Tags a list of tokens with POS tags.

Uses:

  1. Lexical lookup for known words (determiners, pronouns, etc.)
  2. Morphological patterns (suffixes for verbs, nouns, adjectives)
  3. Context rules (e.g., word after determiner is likely a noun)
  4. Statistical models (HMM)
  5. Neural models (BiLSTM-CRF)

Parameters

  • tokens - List of Token structs (from tokenizer)
  • opts - Options
    • :model - Model type: :rule_based (default), :hmm, :neural, :ensemble, :neural_ensemble, :transformer, or specific transformer model name (e.g., :roberta_base)
    • :hmm_model - Trained HMM model (optional)
    • :neural_model - Trained neural model (optional)

Returns

  • {:ok, tokens} - Tokens with updated pos_tag field

tag_pos_ensemble(tokens, opts)

Ensemble POS tagging combining rule-based and HMM.

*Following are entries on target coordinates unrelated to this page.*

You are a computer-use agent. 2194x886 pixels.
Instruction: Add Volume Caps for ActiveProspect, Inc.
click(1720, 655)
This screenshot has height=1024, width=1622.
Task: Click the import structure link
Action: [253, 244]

Uses HMM predictions but falls back to rule-based for punctuation and other deterministic cases.

tag_pos_hmm(tokens, opts)

HMM-based POS tagging.

If no model is provided via :hmm_model option, attempts to load the latest English POS tagging model from the registry. Falls back to rule-based tagging if no model is available.

tag_pos_neural(tokens, opts)

Neural POS tagging using BiLSTM-CRF.

If no model is provided via :neural_model option, attempts to load the latest neural POS tagging model from the registry. Falls back to HMM or rule-based tagging if no model is available.

tag_pos_neural_ensemble(tokens, opts)

Neural ensemble POS tagging combining neural, HMM, and rule-based models.

Uses neural predictions as primary, with fallback chain: neural -> HMM -> rule-based

Prefers rule-based for high-confidence cases like punctuation and numbers.

tag_pos_rule_based(tokens)

Rule-based POS tagging (original implementation).

tag_pos_transformer(tokens, opts)

Transformer-based POS tagging using pre-trained models.

Uses BERT, RoBERTa, or other transformer models for state-of-the-art accuracy (98-99%). Falls back to neural tagging if transformer fails.